Dilbireen’s parents submitted new applications to the US consulate in Erbil, Iraq, but when they arrived at the consulate for an appointment last week, they were refused entry. Then, this week, they were granted their visas.
“His mom, Flosa, and his father, Ajeel, and his baby brother, Trump, were granted their visas at the US consulate in Erbil, and they did walk out yesterday with visas actually stamped in their passports,” LaStaiti said Monday.
All three visas for Muhsin, Khalaf and baby Trump have been approved, a spokeswoman for Sen. Debbie Stabenow’s office said Monday.
The Michigan Democrat’s office confirmed that it received information from the State Department that the visas were approved this week.
Meanwhile, Kejjan, a paramedic and pilot in Michigan who is also Yazidi, is continuing to care for Dilbireen until his family arrives in the US.
“If he was older, he would definitely say, ‘I want my parents, my mom and dad.’ He’s so young, and he doesn’t understand,” Kejjan said in an exclusive interview with CNN Chief Medical Correspondent Sanjay Gupta two weeks ago.
‘It takes a village’
LaStaiti, the film producer, and Becker, founder of Road to Peace, both said that they are grateful for Kejjan and many others who have helped Dilbireen along this journey.

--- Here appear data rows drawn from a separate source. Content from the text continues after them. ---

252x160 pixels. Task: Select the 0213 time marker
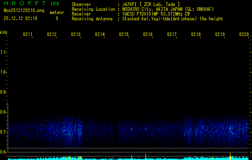[x=76, y=35]
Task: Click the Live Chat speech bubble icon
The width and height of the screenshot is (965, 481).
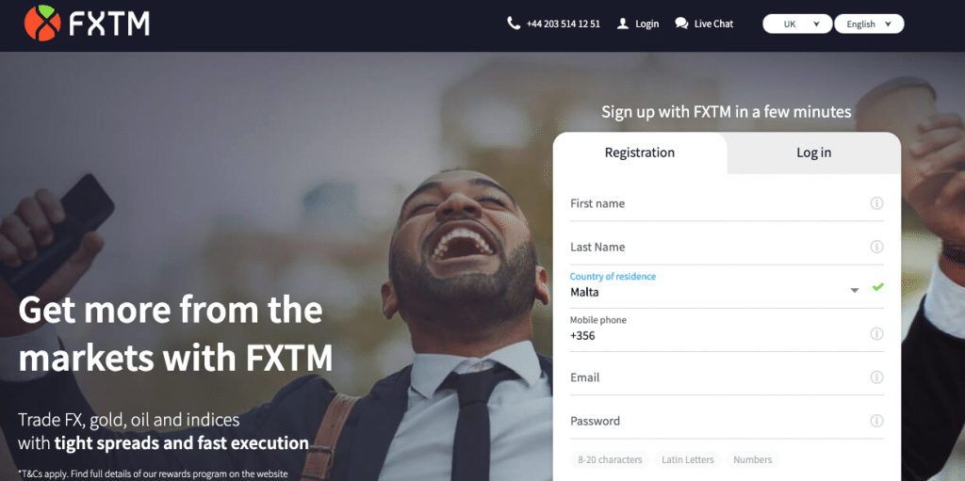Action: coord(681,24)
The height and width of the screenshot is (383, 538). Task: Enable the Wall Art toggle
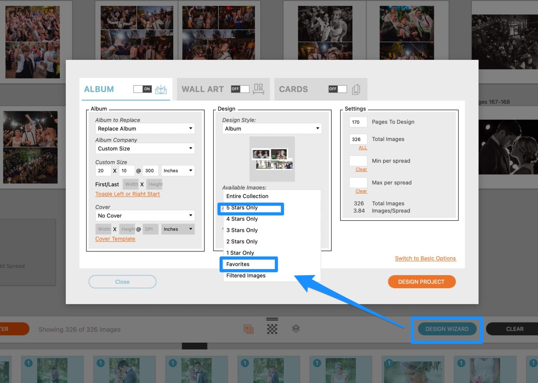coord(240,89)
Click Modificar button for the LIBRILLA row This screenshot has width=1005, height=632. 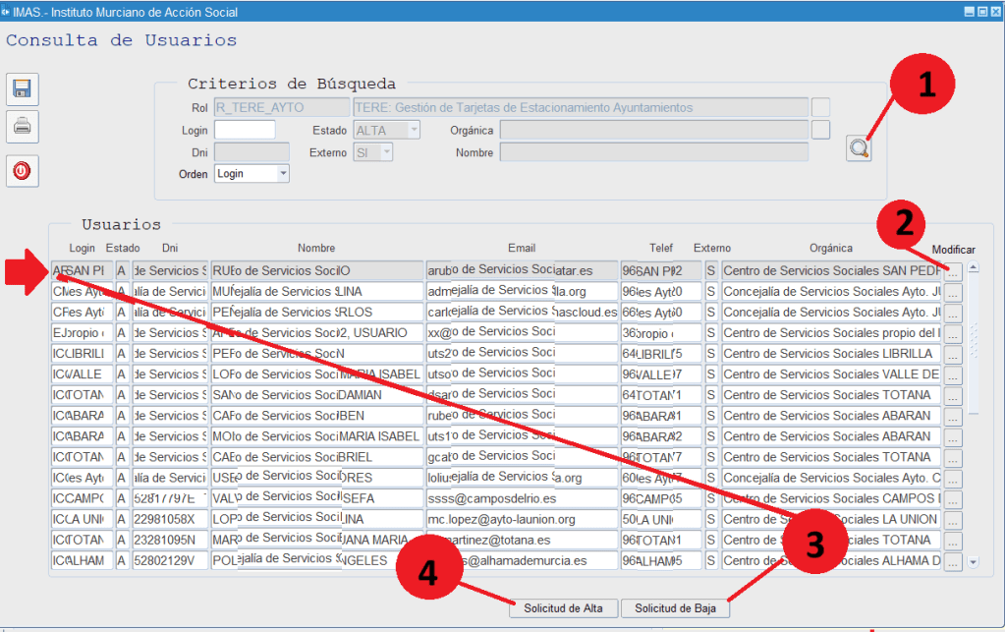[952, 354]
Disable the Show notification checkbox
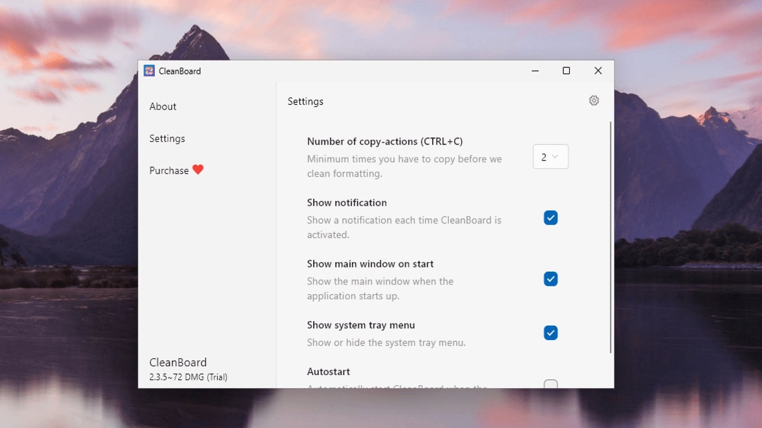762x428 pixels. tap(551, 218)
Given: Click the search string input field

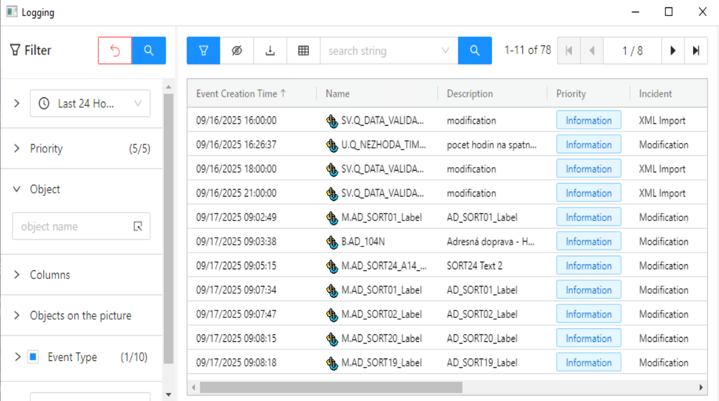Looking at the screenshot, I should tap(381, 51).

“This experience has definitely been bigger than any one person. It’s fair to use that expression, it takes a village,” LaStaiti said.
“I hope we can create a sustainable model so that resources are readily available for these children in need,” he said. “I hope that now that we have made these contacts and connections on both the fund-raising side and on the hospital side, it will be easier to place kids as we identify them.”
It cost about $15,000 and involved dozens of people to arrange treatment for Dilbireen and reunite him with his family, Becker said.
“I have been doing this since 1993, when I found injured kids in the besieged city of Mostar. Back then, it was Christians and Muslims. Now, it’s the Yazidis,” she said. “Race or religion is irrelevant to me. These are innocent victims of a war not of their making and beyond their understanding.”
Many other refugee children in Iraq are in need of specialized medical attention, said Becker, who has identified about 87.
Becker said she is working with local partners, the Heraion Foundation, to open a children’s hospital in northern Iraq so children will no longer need to travel around the world for specialized medical attention.
Becker said her inspiration comes from children like Dilbireen.